RENDE – Prosegue l’attività di contrasto al fenomeno del randagismo promossa dalla Polizia Locale su impulso del comandante, Alfredo Ferraro. La Sezione Veterinaria, guidata dal sottotenente Gianluca Sarpa con il supporto del brigadiere capo Luigi Salerno, ha avviato una serie di controlli nelle aree di Arcavacata, Villaggio Europa e della zona industriale per individuare i cani che circolano privi di microchip. L’obiettivo dell’iniziativa è garantire maggiore sicurezza, tutelare il benessere animale e assicurare il rispetto della normativa vigente.

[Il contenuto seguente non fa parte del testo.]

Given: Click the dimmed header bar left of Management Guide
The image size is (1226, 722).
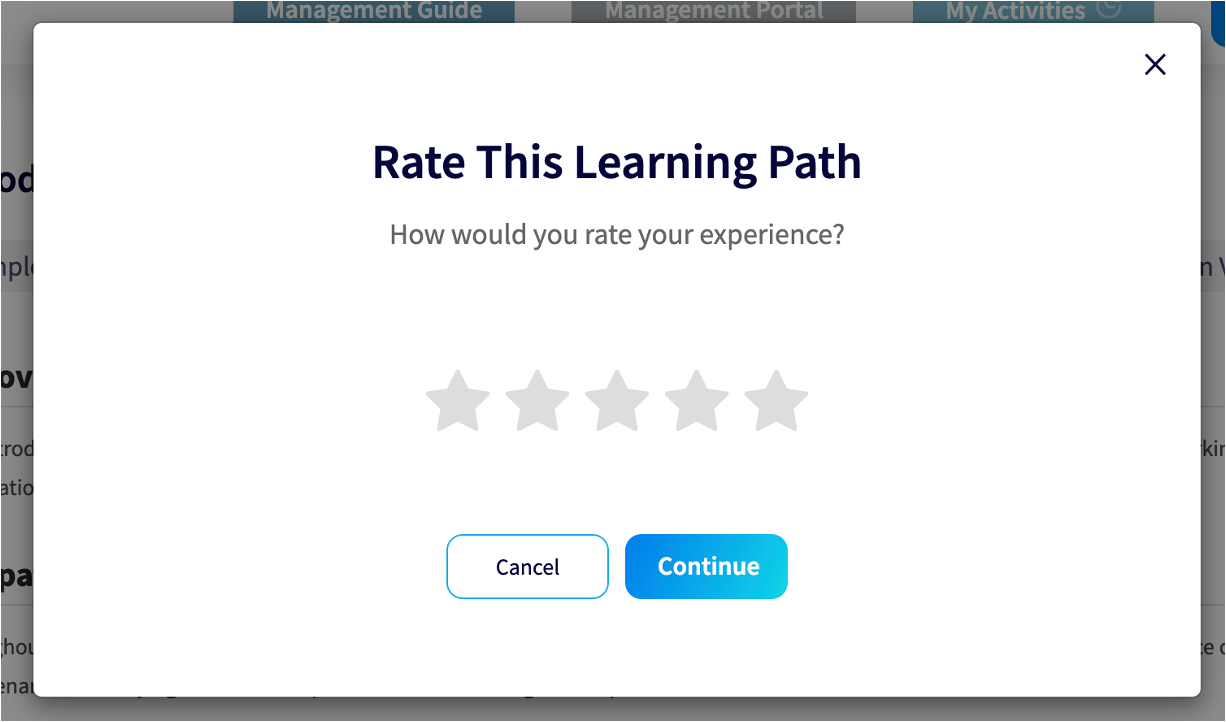Looking at the screenshot, I should [116, 11].
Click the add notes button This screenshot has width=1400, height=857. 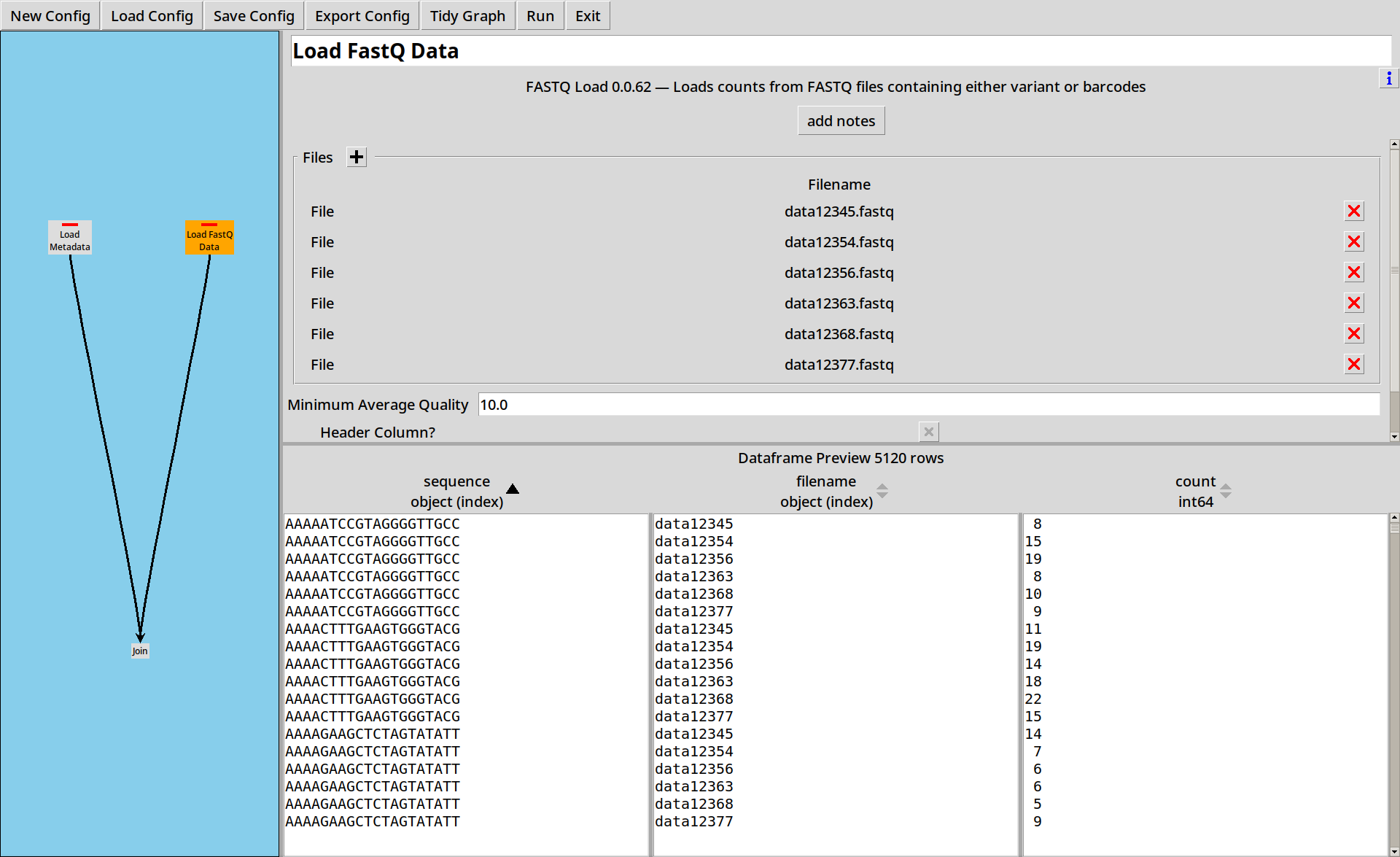click(841, 121)
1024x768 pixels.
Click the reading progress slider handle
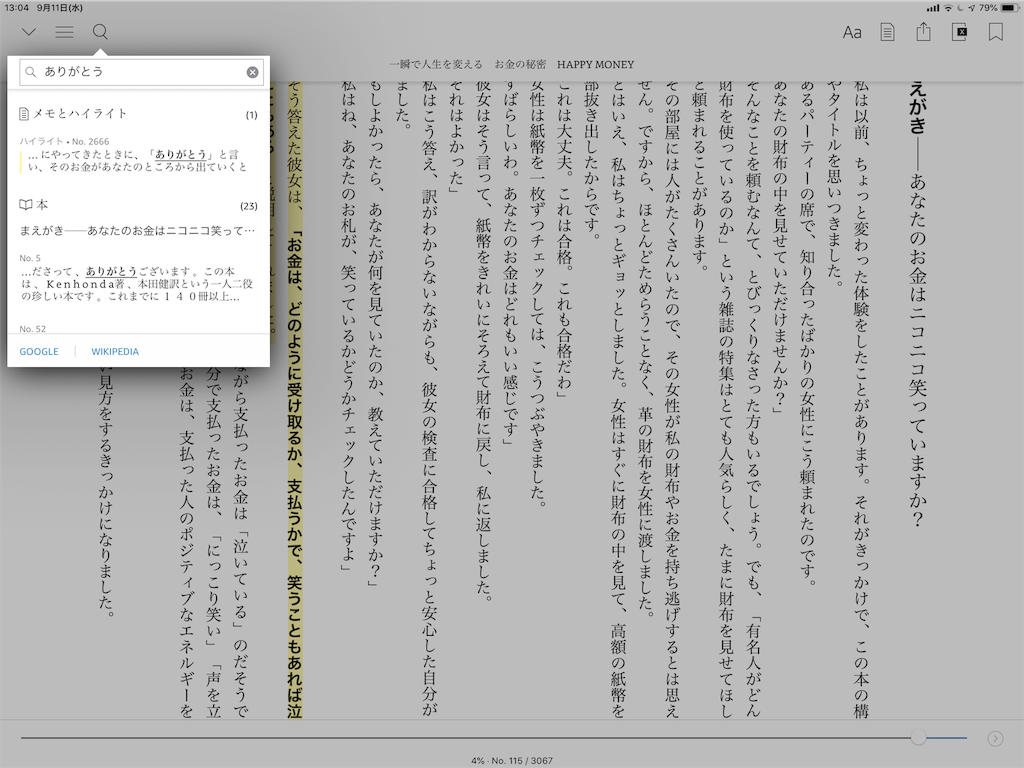point(918,738)
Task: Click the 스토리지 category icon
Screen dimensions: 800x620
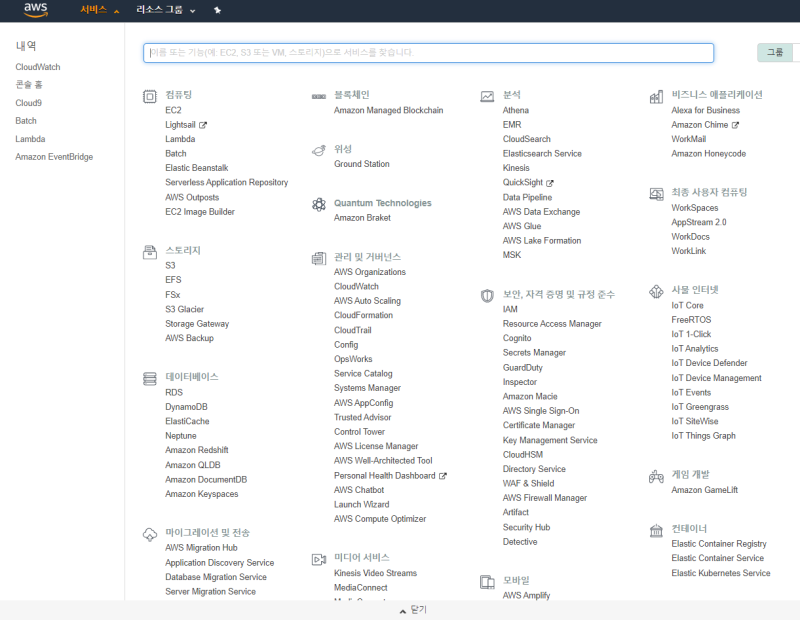Action: [x=150, y=252]
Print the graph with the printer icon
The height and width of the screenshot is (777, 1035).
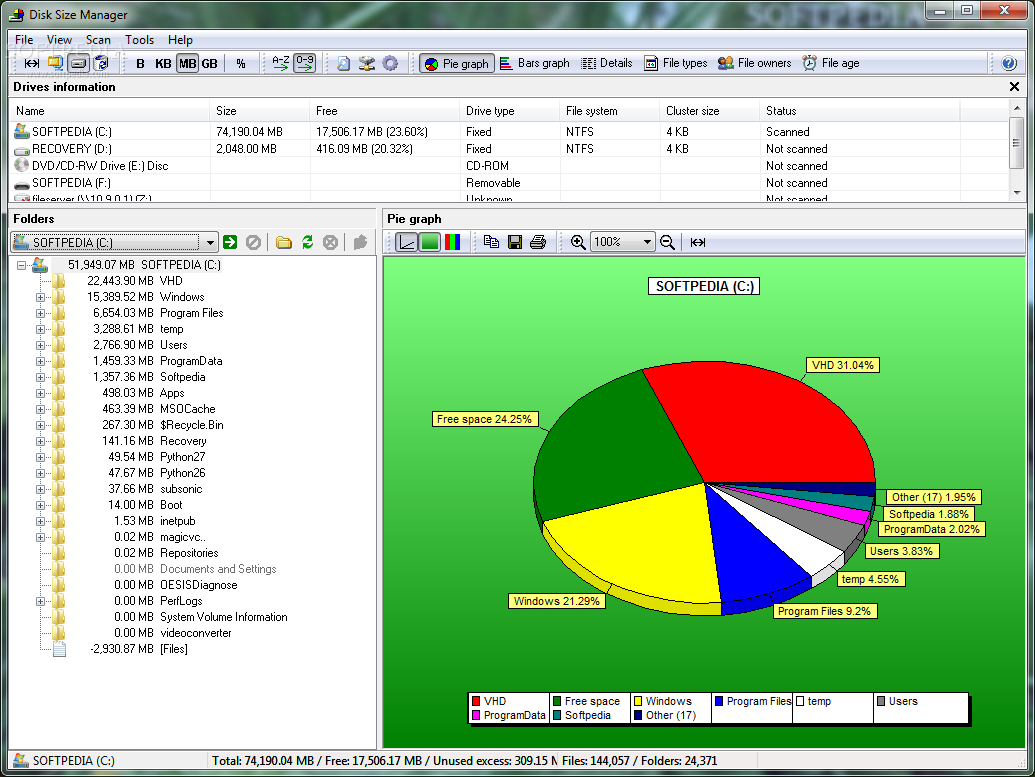538,242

Randagismo e controlli, le prime sanzioni
I controlli hanno già prodotto i primi risultati. Gli agenti hanno identificato alcuni proprietari risultati inadempienti, ai quali è stata contestata una sanzione amministrativa di 200 euro. Oltre alla multa, è stato imposto l’obbligo di provvedere all’installazione del microchip per gli animali, a proprie spese, rivolgendosi ai veterinari autorizzati dall’Azienda sanitaria provinciale.
Secondo la Polizia Locale, l’attività di verifica consentirà di distinguere i cani realmente randagi da quelli appartenenti a proprietari che non hanno ancora provveduto all’identificazione obbligatoria mediante microchip.

L’iniziativa rientra nelle azioni di contrasto al randagismo e al maltrattamento degli animali, oltre che di tutela della sicurezza pubblica e della legalità, in linea con gli indirizzi dell’amministrazione comunale guidata dal sindaco Sandro Principe. I controlli proseguiranno anche nei prossimi giorni con il coinvolgimento di ulteriore personale della Polizia Locale.